あぁ、この時、気まぐれでもいいから"見逃す"という選択をすれば…彼らの運命は違っていたかもしれないのに。
「この森はゴミ捨て場。お前の先輩が沢山眠ってる」
「だから、安心して死ね」
だが"もしも"など所詮都合の良い妄想にすぎず、二人組は迷う素振りもなく一歩、また一歩と刻止を殺すべく歩を進め…そこで、とうとう選び取った運命が牙を剥いた。
「うっはははははははは!!ふは!あはははははははは!!!!」
「な、んだ」
「狂ったか」
「うはははは!いやいや!正常だとも!あぁ!正常なんだよ、我輩クンは」
「「っ」」
尻に付いた土を軽く払い、白衣を揺らしながら立ち上がる刻止を注意深く、しかし余裕を残したままに観察していた二人組だったが、唐突に己の背に走った寒気に困惑を露にする。
相手は隙だらけで、手に持った愛用のダガーひと振りで殺せそうな子供であるのに。
この状況でも死んでいない目が怖いのか、張り付いた笑みが不気味だからか、はたまた彼がまとう狂気に気圧されているとでもいうのか。
(チッ、馬鹿な。相手はたかが子供だ。レベルはたったの1で、ハズレスキルしか持っていない子供なんだ)
経験豊富な自分達が焦る必要のない、万が一にも負ける筈のない相手だ、と…そう言い聞かせた事が、その慢心が最後のチャンスを刈り取ったのだと、知ることは無いだろうけど。
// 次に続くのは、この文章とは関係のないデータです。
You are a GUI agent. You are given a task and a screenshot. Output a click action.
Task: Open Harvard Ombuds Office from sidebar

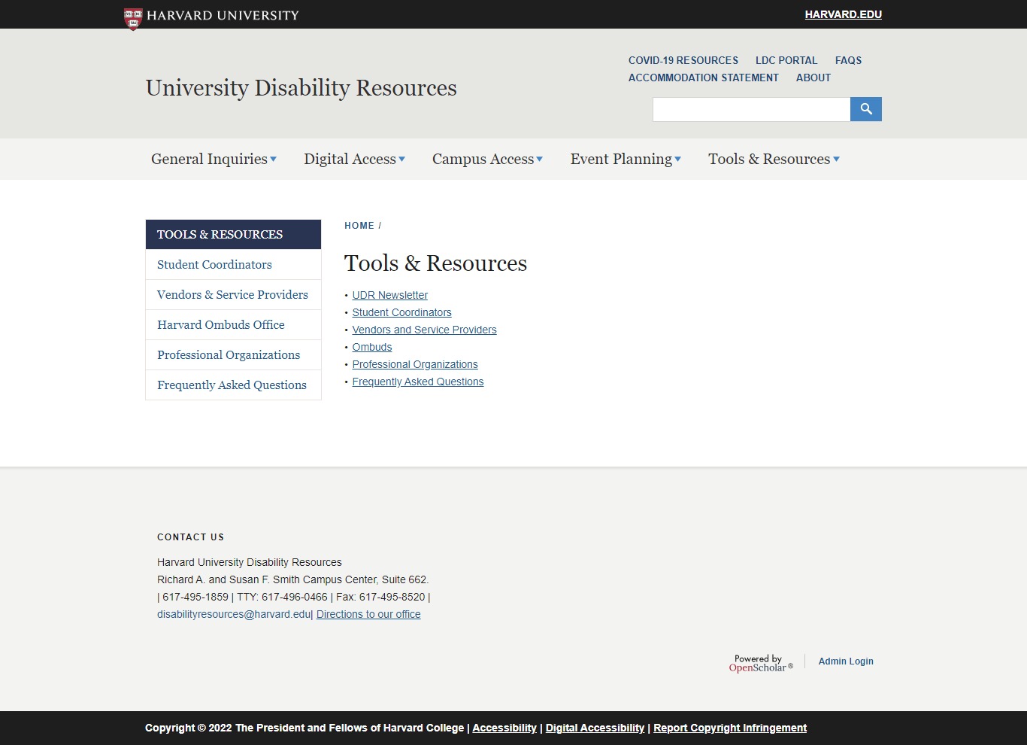220,324
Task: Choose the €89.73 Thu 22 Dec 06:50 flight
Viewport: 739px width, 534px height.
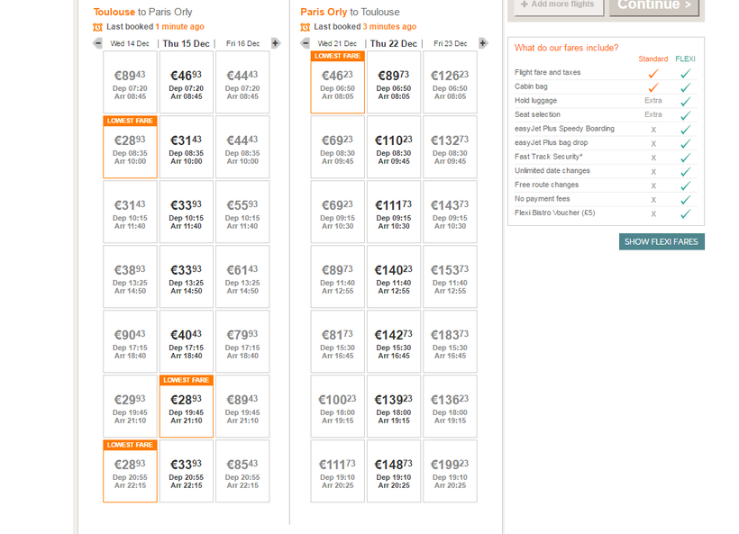Action: point(394,83)
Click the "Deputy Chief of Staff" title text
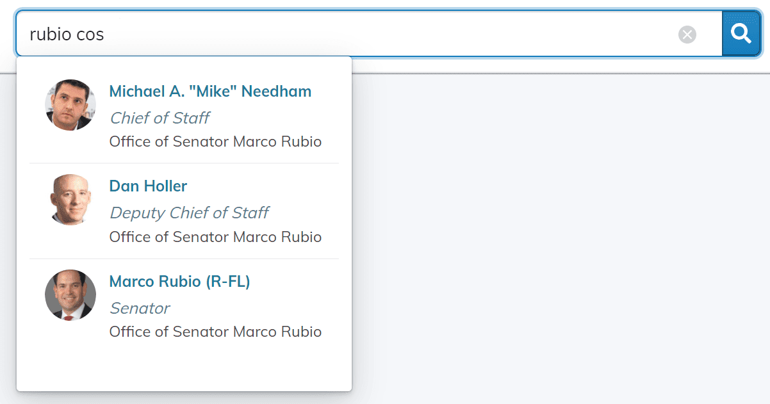The image size is (770, 404). 189,213
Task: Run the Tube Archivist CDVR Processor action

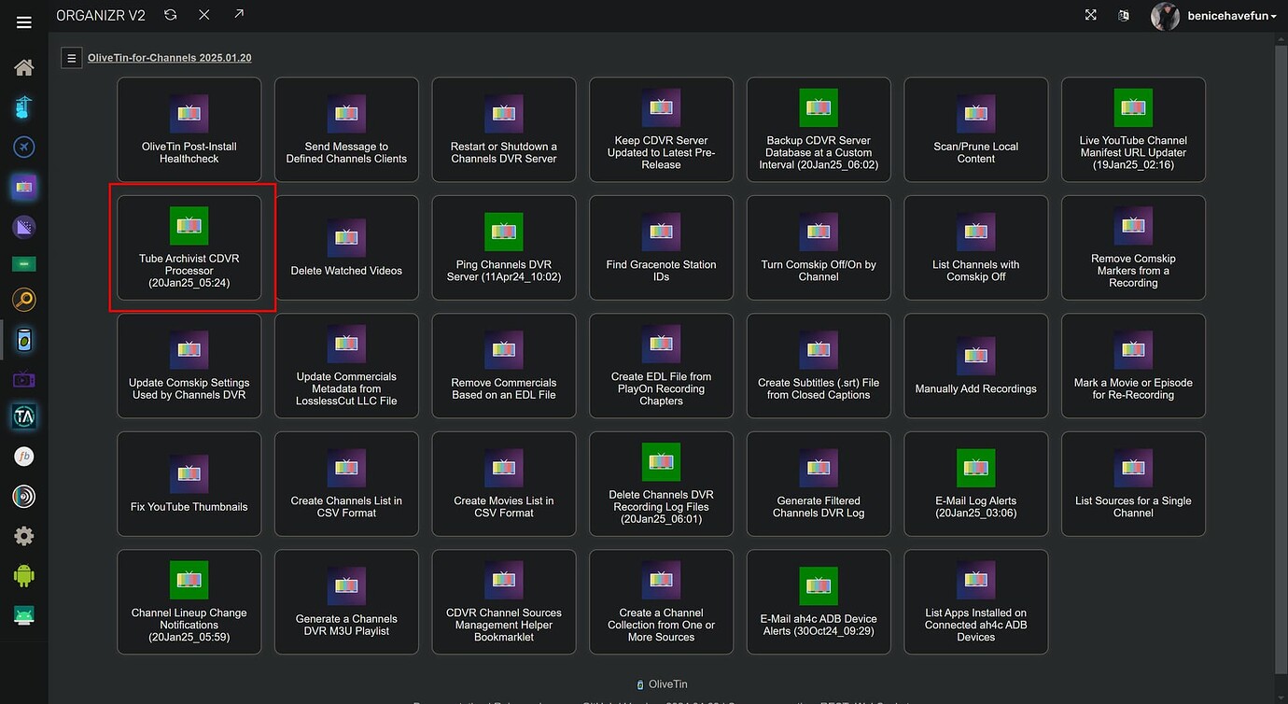Action: tap(189, 247)
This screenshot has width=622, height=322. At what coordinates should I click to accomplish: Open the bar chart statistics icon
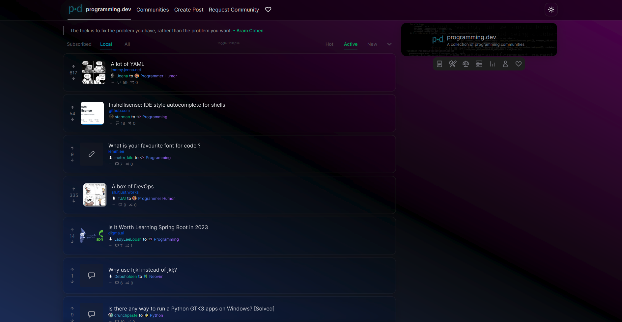(x=492, y=64)
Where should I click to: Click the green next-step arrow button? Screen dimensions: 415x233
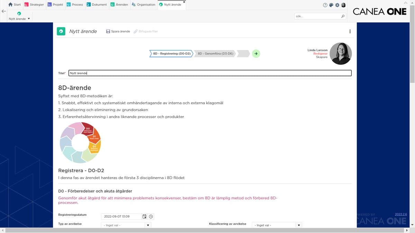(x=256, y=54)
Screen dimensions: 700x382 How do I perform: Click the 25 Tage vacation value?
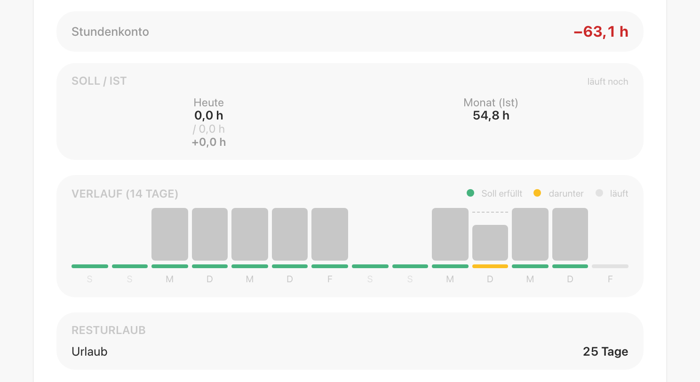click(x=605, y=351)
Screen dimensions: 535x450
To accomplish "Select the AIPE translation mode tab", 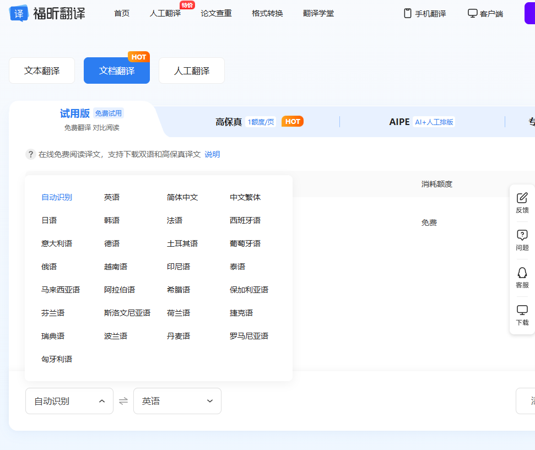I will pos(399,122).

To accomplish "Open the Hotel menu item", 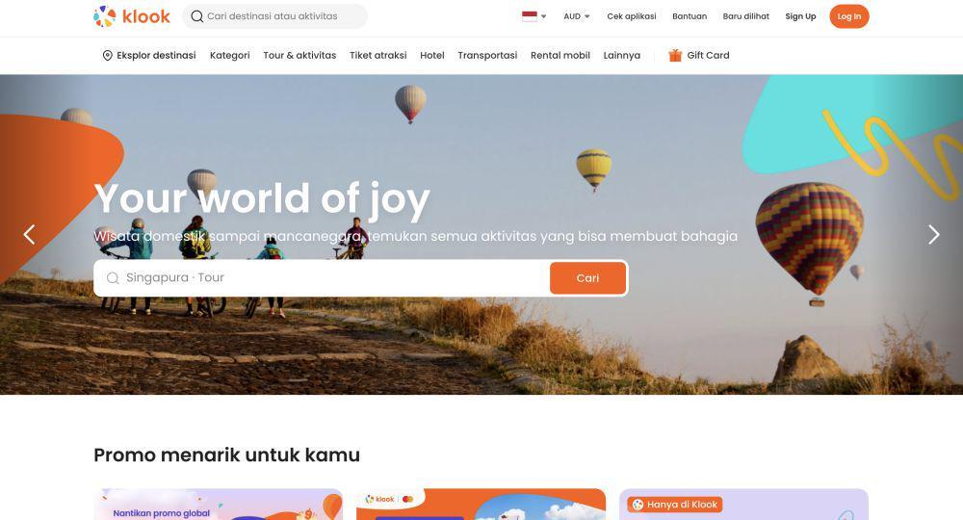I will coord(432,55).
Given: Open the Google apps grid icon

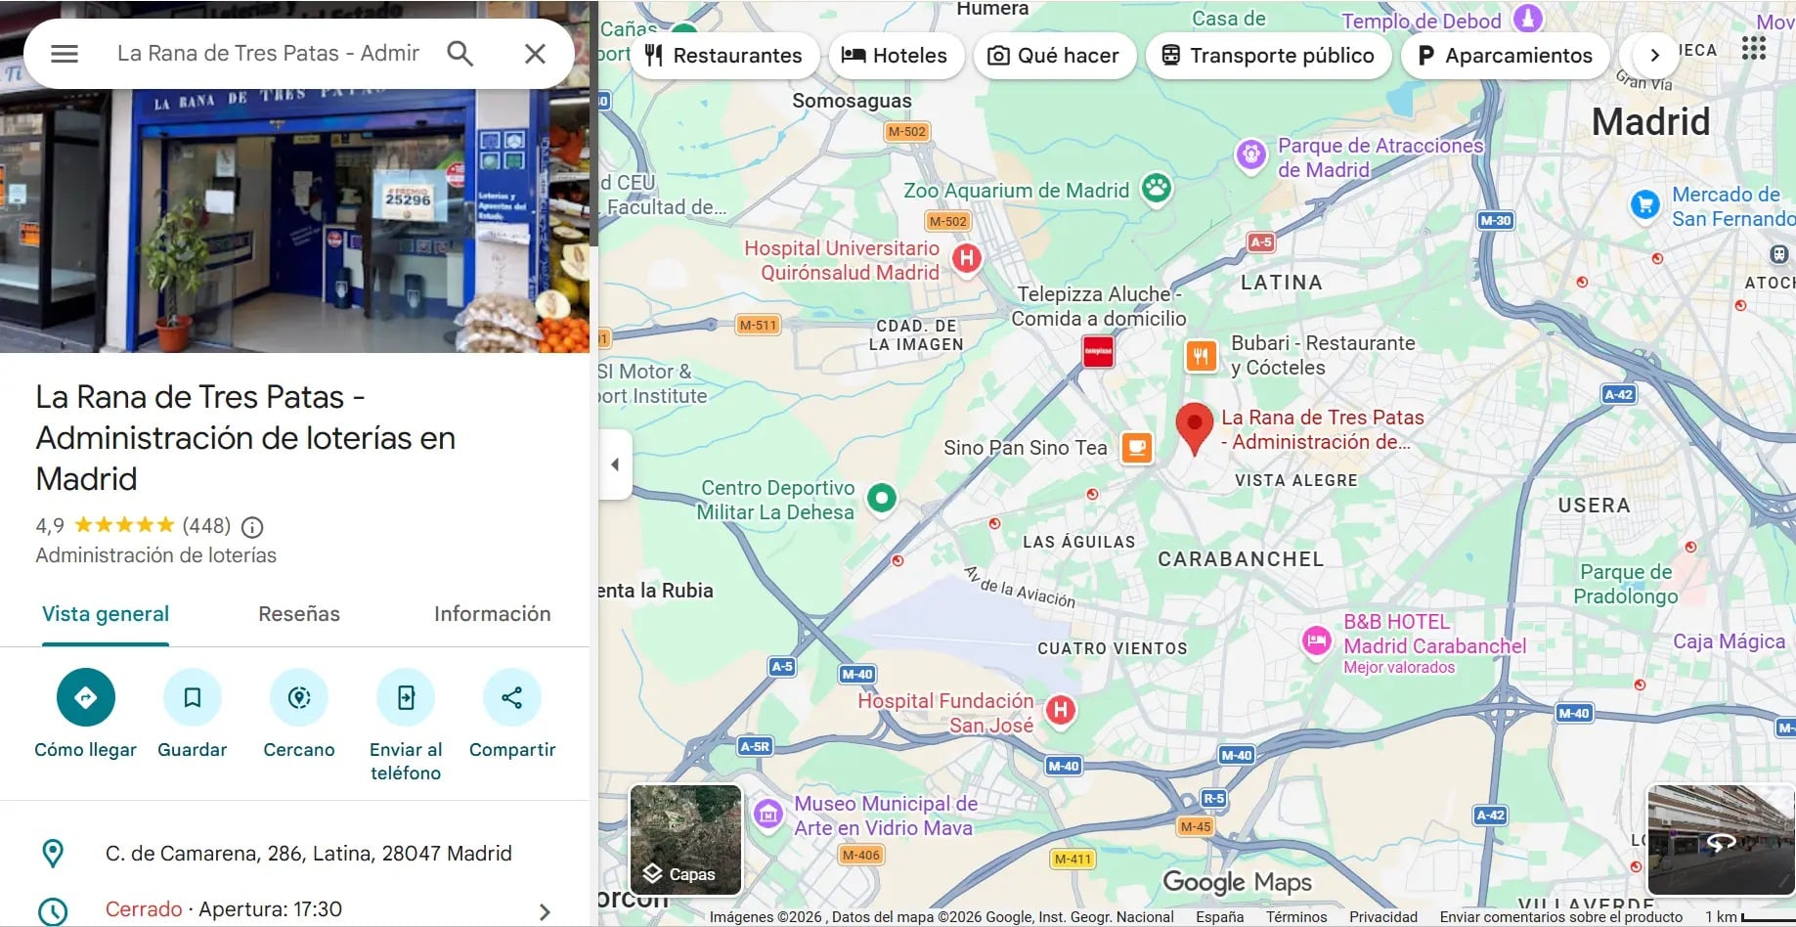Looking at the screenshot, I should pyautogui.click(x=1754, y=49).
「良き!良き!我輩クンはキミ達に協力しようじゃないか!」
「何を言っている」
「なぁに、望み通り死んであげるのさ!勿論、フリだがね!」
「どうやら状況が分かっていないようだな」
「いやいや!それは我輩クンの台詞だとも!」
何せ、その"毒"は、多くのキノコや植物、生物達のように見た目で警告する親切心などなく、むしろ見た目を利用する悪質なものであったから。
「もはやキミ達に、選択権などないよ」
森の奥から一陣の風が吹いた。
刻止は「おや」と目を丸くして、無防備に二人組に背を向ける形で振り返る。
しかし、その背に刃が振るわれることは無かった。
「うはははは!これはこれは森に眠るという先達諸君!粋な計らいに感謝しよう!!」
カーテンコールに応える役者のように森へ一礼した刻止に、木々が拍手を送っている。
調子良く「ありがとう!ありがとう!」と手を振り、ようやく彼は地べたに這いつくばった黒へと視線を戻した。
おっと忘れてた、くらいの気安さで。
「…ぁ……ぅ…!」
「……っ……!……ぁ」
全身の痙攣と呼吸困難。何が起きたのかも分からず、過度に収縮した瞳で刻止を見ていた二人は、振り返ったその顔に絶望する。
そこには、何の変哲もない笑顔があった。
「なぁんだ、ちゃんと効くじゃないか!さすが、我輩クンの愛する地球の毒だね!!」
刻止はそう言って、ただただにっこり笑っていたのだ。
これは始まりである。夕日だけが見ていた、ひっそりとした幕開けである。
「P-メチルホスホノフルオリド酸ピナコリル…ソマンと呼ばれる毒の味はいかがだったかな?ああ…残念。もう聞けそうにないね」
異世界にポタリと落ちた"毒"が、じんわりと花開いた。